• [Aim of the exercise]: Take the line containing "Instruction: Click the" through the last line of the data and retype those lines exactly. Pictures do not belong in the copy.

• [Data section]:
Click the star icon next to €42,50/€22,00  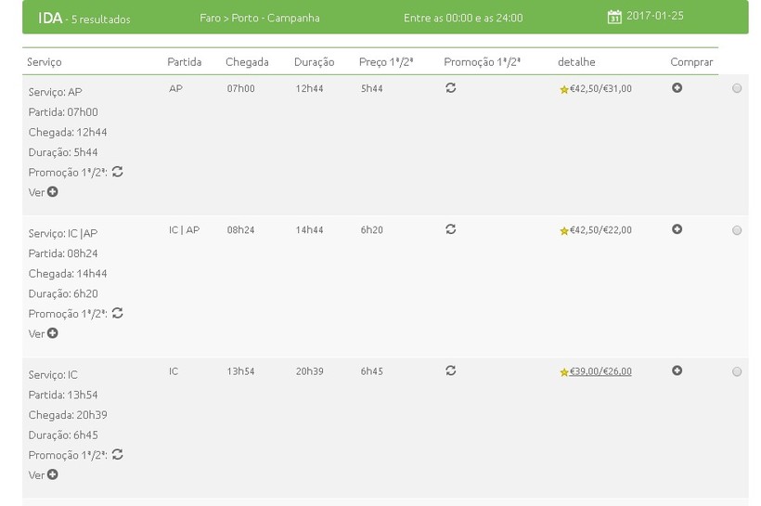point(563,231)
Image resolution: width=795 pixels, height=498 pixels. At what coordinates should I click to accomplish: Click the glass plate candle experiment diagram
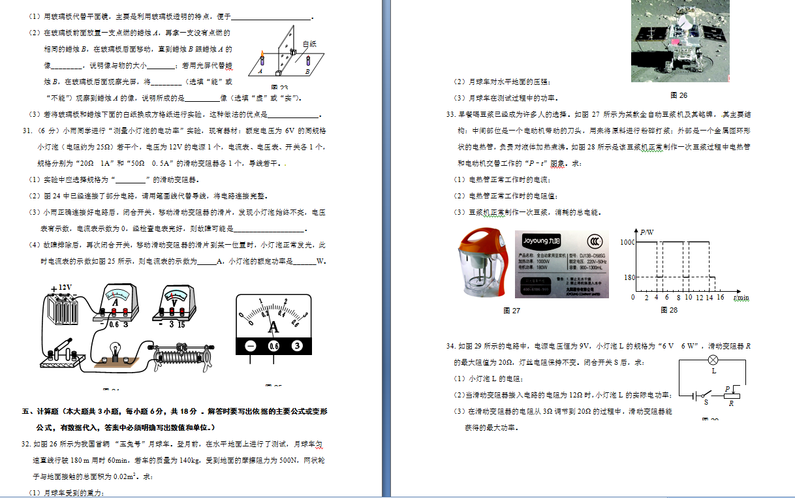(x=284, y=57)
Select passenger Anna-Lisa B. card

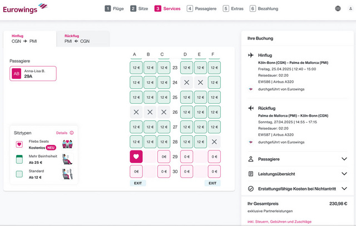click(x=33, y=73)
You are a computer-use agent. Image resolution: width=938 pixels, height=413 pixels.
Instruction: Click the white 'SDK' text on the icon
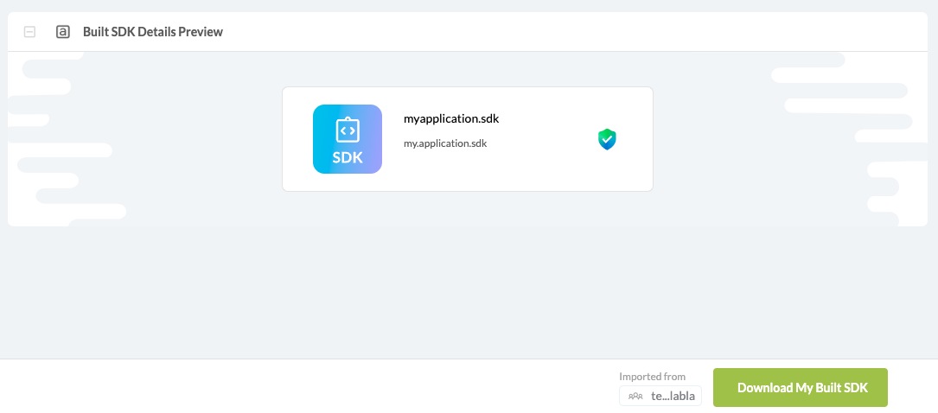[x=348, y=158]
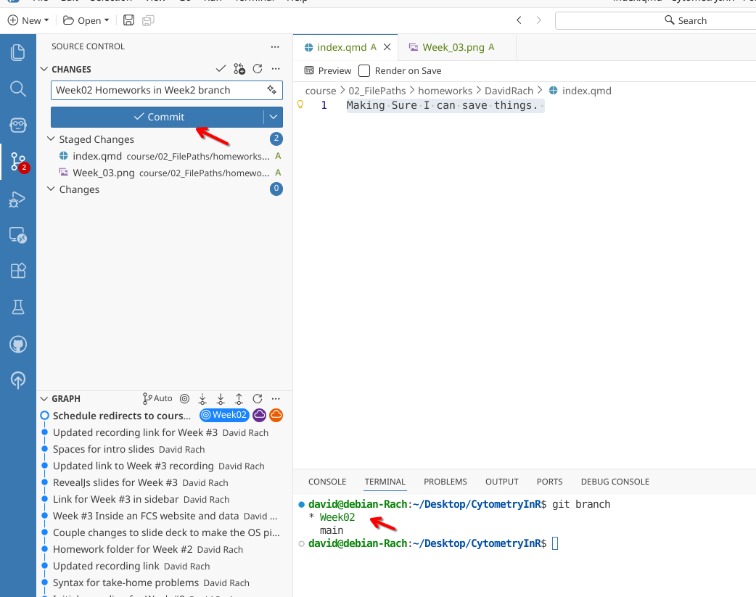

• [Solution to the problem]:
Instruction: Click the white 'SDK' text on the icon
[x=348, y=158]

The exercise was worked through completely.